● WORK TO COMPLETE:
In the listing below, every line with the word "each" needs to be copied.

● RAW DATA:
============================================================
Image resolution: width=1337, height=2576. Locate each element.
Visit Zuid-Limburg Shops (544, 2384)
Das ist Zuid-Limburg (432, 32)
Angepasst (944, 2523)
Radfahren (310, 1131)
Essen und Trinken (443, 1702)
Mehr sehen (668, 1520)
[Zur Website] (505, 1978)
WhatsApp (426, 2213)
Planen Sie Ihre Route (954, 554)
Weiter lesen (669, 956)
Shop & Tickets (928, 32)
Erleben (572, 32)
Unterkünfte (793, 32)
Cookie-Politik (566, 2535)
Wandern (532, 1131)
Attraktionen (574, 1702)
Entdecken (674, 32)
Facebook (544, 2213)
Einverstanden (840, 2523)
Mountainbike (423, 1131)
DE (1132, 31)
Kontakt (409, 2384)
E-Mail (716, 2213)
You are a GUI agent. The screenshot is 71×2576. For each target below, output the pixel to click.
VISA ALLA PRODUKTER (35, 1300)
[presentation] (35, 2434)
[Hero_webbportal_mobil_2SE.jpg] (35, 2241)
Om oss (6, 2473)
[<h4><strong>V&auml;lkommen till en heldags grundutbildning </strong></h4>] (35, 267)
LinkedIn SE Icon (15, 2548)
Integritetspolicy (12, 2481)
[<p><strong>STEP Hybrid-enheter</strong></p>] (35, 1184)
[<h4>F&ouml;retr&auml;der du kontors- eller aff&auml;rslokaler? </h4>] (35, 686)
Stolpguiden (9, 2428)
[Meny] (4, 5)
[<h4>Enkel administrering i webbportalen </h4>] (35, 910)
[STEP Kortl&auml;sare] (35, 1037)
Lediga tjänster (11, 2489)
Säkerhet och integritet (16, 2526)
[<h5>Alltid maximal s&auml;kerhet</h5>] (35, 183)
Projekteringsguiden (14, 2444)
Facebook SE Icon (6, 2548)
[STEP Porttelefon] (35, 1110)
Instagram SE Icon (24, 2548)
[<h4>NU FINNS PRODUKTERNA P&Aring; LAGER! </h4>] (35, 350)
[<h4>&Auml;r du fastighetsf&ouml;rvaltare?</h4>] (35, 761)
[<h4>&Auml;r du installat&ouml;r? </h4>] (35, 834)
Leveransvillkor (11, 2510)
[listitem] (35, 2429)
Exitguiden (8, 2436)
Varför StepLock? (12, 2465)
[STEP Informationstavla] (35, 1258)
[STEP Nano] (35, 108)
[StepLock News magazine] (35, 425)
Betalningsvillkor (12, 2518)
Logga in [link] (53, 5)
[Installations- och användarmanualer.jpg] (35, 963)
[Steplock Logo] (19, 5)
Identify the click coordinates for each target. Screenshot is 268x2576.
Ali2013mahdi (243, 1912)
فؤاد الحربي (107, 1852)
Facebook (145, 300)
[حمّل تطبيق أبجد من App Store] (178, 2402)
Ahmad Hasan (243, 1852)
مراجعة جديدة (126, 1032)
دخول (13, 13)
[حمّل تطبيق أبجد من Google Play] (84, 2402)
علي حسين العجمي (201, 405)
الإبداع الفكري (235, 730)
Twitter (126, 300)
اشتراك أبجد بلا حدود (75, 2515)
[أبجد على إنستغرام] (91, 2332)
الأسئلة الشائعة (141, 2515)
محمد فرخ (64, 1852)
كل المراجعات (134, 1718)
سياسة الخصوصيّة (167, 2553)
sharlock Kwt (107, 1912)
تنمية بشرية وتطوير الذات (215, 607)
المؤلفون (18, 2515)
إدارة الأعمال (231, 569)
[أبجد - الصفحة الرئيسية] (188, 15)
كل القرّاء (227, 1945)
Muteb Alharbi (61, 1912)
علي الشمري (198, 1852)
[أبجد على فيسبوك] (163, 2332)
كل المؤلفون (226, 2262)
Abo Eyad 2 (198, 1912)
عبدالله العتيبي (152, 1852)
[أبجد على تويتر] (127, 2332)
============================================================
● RESULT OF THIS TASK:
Image resolution: width=1337, height=2576. Locate each element.
You are a GUI agent. The screenshot is 71×2576. For each target below, output the pixel to click.
Identify the click coordinates for each target. Screenshot is 268x2576.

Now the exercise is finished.